ChIA-PET experiments I undertook only detect interactions that co-occur with ChIPpable factors associated with transcription. Therefore, ChIA-PET cannot tell us where

connectivity changes, only where the active use of connected elements may change from state to state.

III.1.2: Housekeeping genes

The notion of the housekeeping gene has been prevalent since the discovery of genes themselves. Since certain enzymes, structural elements, and other core parts of the universal cellular machinery must be expressed at roughly similar levels in every cell, the reasoning goes, these genes don’t need to be regulated. Housekeeping genes are often used as a foil or control for developmental genes, which are regulated and differentially expressed in different cell types.

The promoters of some housekeeping genes were investigated during the course of researching promoter and transcription biochemistry, but because of the technologic limits of the day, highly-expressed genes had to be studied and genes involved in disease and development were investigated first. It was probably the fact that TATA is prevalent in the promoters of developmental genes that led to it being the first promoter motif discovered in mammals (Goldberg 1989), a bias that was noticed by the

researchers of the time (Breathnach and Chambon 1981). In contrast, the TATA-less genes were generally regarded as housekeeping genes with low expression levels and multiple 5’ ends (Dynan 1986).

Perhaps it was because the promoters of housekeeping genes seemed more complicated to study than that of the developmental genes, or perhaps because many were expressed at a modest level, or perhaps because developmentally regulated genes have traditionally been more scientifically exciting, but for a type of gene that is often used as a conceptual foil or experimental foil, housekeeping genes have fallen by the

wayside in terms of direct research. One reason that surely has played a part in this lack of research is that, somewhere along the line, “being regulated” became

synonymous colloquially with “has enhancer(s).” Housekeeping genes, thought to have steady expression levels, are assumed to maintain these steady expression levels by virtue of a constitutively active promoter. Meanwhile, developmental genes, which have varying levels of expression, need CRMs in order to modulate their levels of transcription over development and in different tissues.

A few people have managed to study the regulation of housekeeping genes, though. One person who studied a vital housekeeping gene, DFHR, was Dr. Peggy Farnham, despite the difficulties of obtaining funding for something assumed not to happen (B. Wold, pers. comm.). Dr. Farnham found that it did, indeed, have enhancers (Farnham and Schimke 1985). However, Dr. Farnham attributed this need for

enhancers to the fact that DFHR was known to be differentially regulated in the cell cycle and did not attempt to question whether housekeeping genes broadly had enhancers.

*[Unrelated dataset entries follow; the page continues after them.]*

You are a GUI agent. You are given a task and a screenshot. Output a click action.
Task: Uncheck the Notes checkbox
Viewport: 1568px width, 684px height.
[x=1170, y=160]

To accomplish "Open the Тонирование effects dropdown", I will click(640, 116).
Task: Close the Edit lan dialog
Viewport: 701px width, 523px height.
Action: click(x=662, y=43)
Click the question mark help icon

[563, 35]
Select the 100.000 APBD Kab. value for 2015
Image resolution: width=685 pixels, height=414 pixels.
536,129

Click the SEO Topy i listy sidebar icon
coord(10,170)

Likewise, in the case of string in Drosophila, in which the gene appeared at the level of tissues to be broadly expressed but was in fact differentially regulated at the level of cells, enhancers were found, but again were written off as a peculiarity of the particular gene studied. Enhancers continued to be studied almost exclusively in the context of developmental genes over the next decade, and the preponderance of developmental gene enhancer literature and absence of housekeeping gene expression literature sometimes seemingly led many to forget the formal possibility that housekeeping genes in general might have enhancers.

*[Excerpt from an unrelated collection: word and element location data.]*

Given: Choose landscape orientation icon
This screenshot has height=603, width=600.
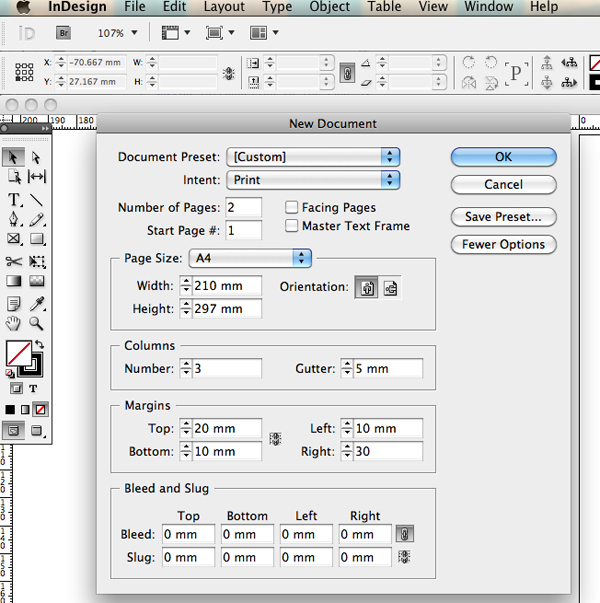Looking at the screenshot, I should (390, 288).
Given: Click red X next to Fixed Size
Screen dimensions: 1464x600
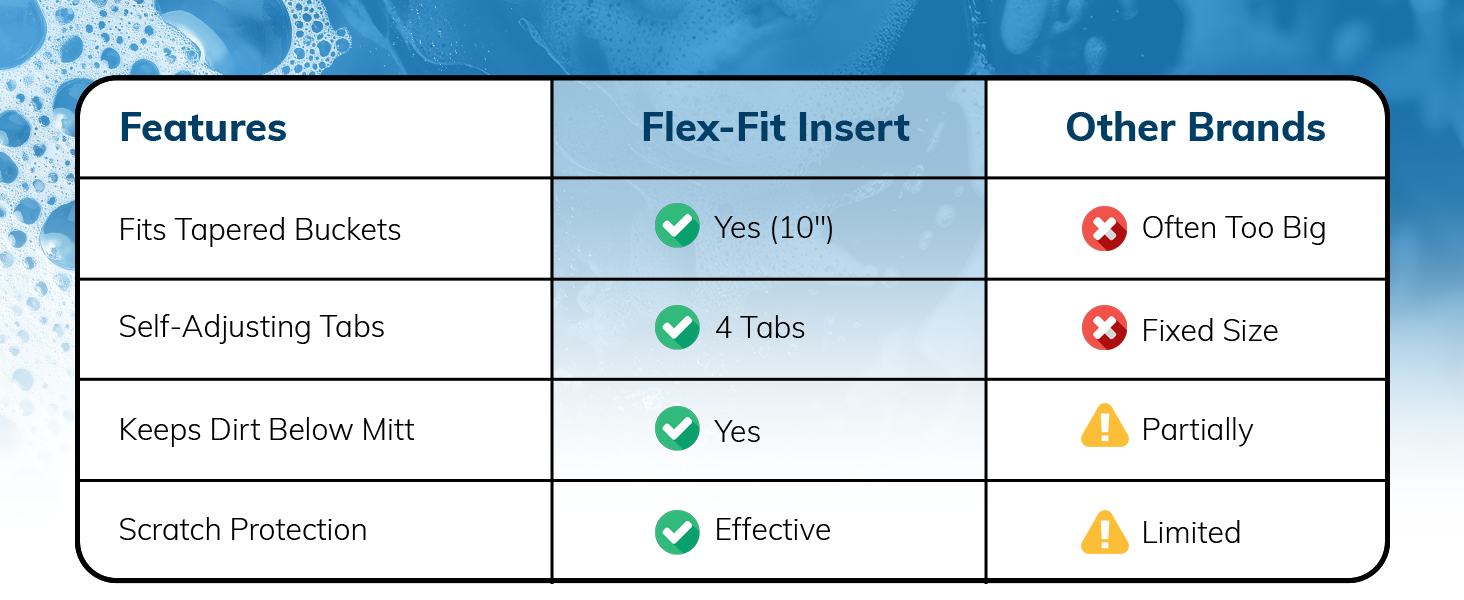Looking at the screenshot, I should point(1104,329).
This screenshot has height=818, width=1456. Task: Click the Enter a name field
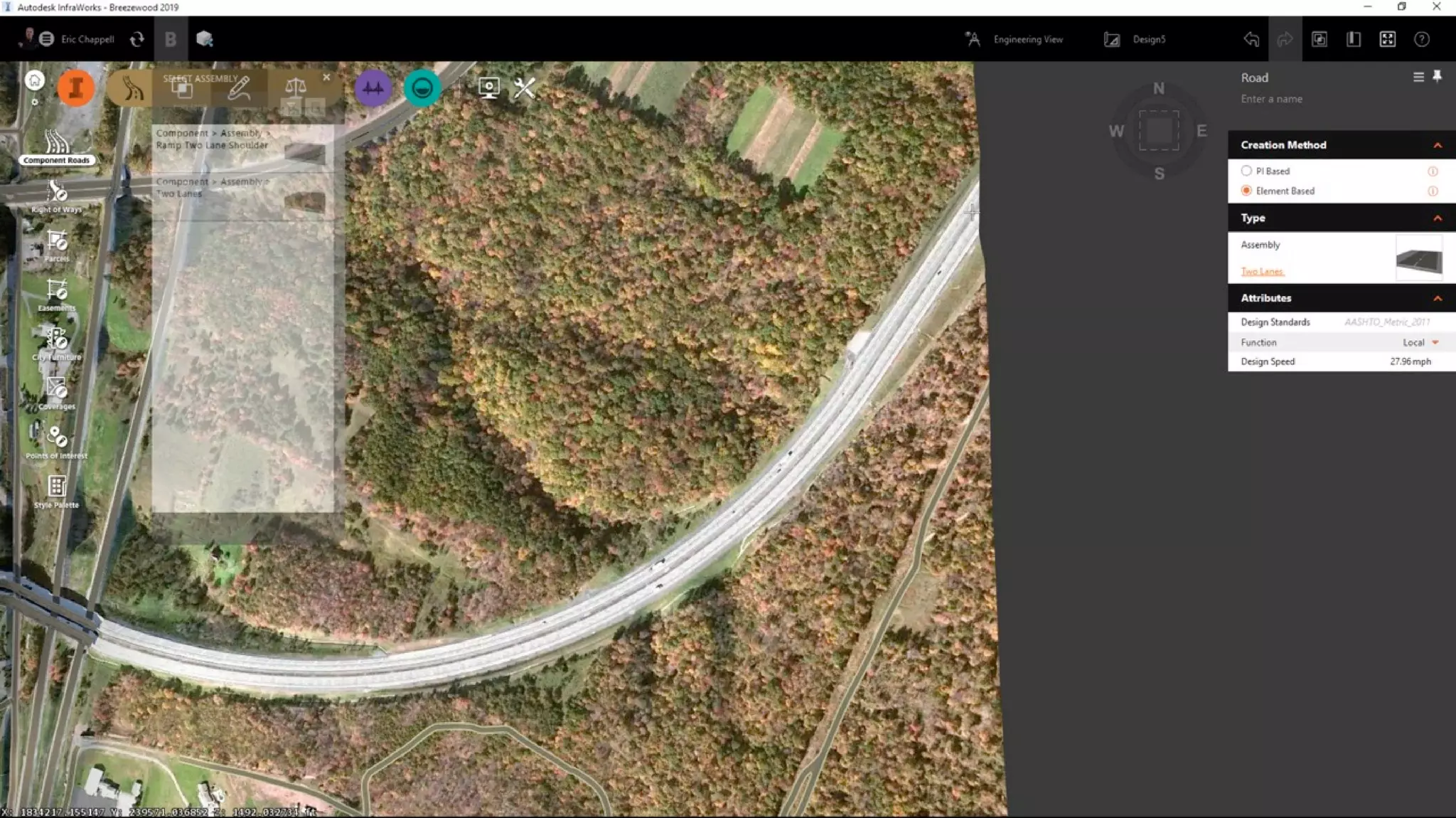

Is it really possible for any gene, much less most genes, to truly be unregulated in any way in every cell type? Some cell types like immune cells with their rearranged genomes or neurons and spermatocytes with their uniquely stripped-down metabolic

requirements surely contain a large number of “housekeeping” genes with varied levels of expression relative to the other tissues in the body. Furthermore, even genes that are known to be regulated by enhancers can appear to drive native expression patterns with their proximal promoters alone, as was once the case with myogenin (Yee and Rigby 1993), so the lack of apparent necessity, in assay, for CRMs does not disprove their existence.